Nevertheless, although Zoellick remained completely faithful to the ideas of central economic planning in his article (as befits his station), the mere mention of gold rendered the crypto-commies who represent today's 'economic mainstream' completely apoplectic.

After all, they think to a man that there is nothing better for the economy than having the political class spend other people's money with both hands and for central banks to inundate us with worthless paper money up to our eyebrows.

Besides, their holy prophet, the intellectual father of the nutty inflationism practiced by the fractionally reserved banking cartel and its central banks, John Maynard Keynes, once denounced gold as a 'barbarous relic'.  Of course Keynes did not 'invent' inflationism – he merely adopted the ideas of Silvio Gesell and several of his contemporaries who likewise thought you can get something from nothing. Let's call them the 'free lunch brigade' – long ago refuted by real economists, but because they said what the political class wanted to hear, their doctrines nowadays represent the 'economic orthodoxy'.

Some of the comments by this 'economic intelligentsia' are real howlers. Take Fred Bergsten of the Peterson Institute:

“Fred Bergsten, director of the Peterson Institute for International Economics in Washington, said that Mr Zoellick’s overall approach was “very sensible” but that the idea of using gold was “minor and really irrelevant”.

The world does need new international “rules of the game” as it evolves towards a system that uses multiple reserve currencies rather than just the dollar, Mr Bergsten said, but gold should not be part of it.

“I happen to think that gold is a very poor reference point because it fluctuates so widely,” he said.

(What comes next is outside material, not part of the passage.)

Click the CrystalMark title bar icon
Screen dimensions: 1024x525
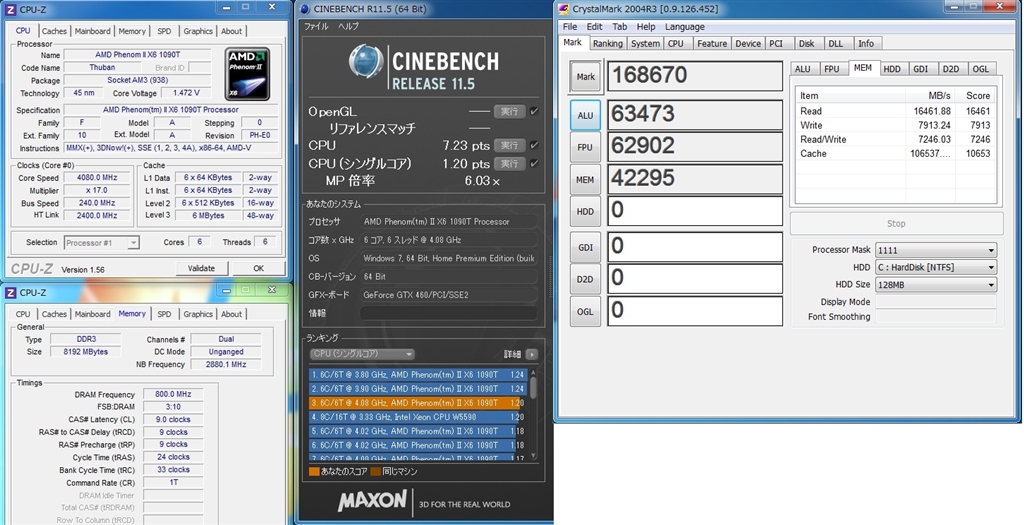(565, 9)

Gold fluctuates 'wildly'? Perhaps someone should point out to Mr. Bergsten that it is not gold that 'fluctuates wildly', but fiat currencies that are fluctuating wildly against gold – mostly in a downward direction over the past decade.

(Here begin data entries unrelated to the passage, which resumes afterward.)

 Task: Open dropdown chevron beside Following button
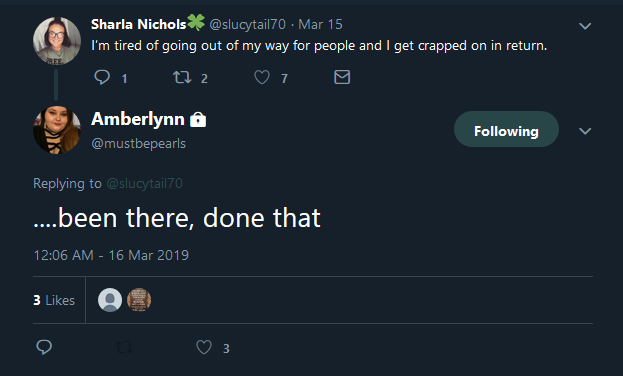pos(585,131)
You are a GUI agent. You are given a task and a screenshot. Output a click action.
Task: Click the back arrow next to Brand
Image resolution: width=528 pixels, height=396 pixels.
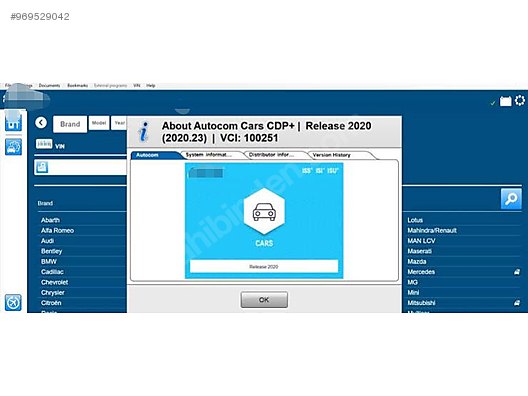tap(41, 123)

The Peterson Institute harbors more gold-haters:


“I think [Mr Zoellick] is living in the past, in particular in the period from 1980-92, when there was a periodic flirtation with gold,” said Edwin Truman, senior fellow at the Peterson Institute. “It’s not constructive and it’s inappropriate.”

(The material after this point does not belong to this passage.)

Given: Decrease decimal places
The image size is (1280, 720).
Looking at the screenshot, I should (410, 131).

Inappropriate! This actually had us laughing out loud. Indignation at the inappropriate 'flirtation with gold'.  As we said above,  it was as though Zoellick had farted in church.

It get's better…


“The last thing that the world economy needs right now is another source of deflation in a financial crisis,” wrote Bradford DeLong, professor of economics at the University of California, Berkeley, on his blog. “Attaching the world economy’s price level to an anchor that central banks cannot augment at need is another source of deflation – we learned that in the 15 years after world war one.”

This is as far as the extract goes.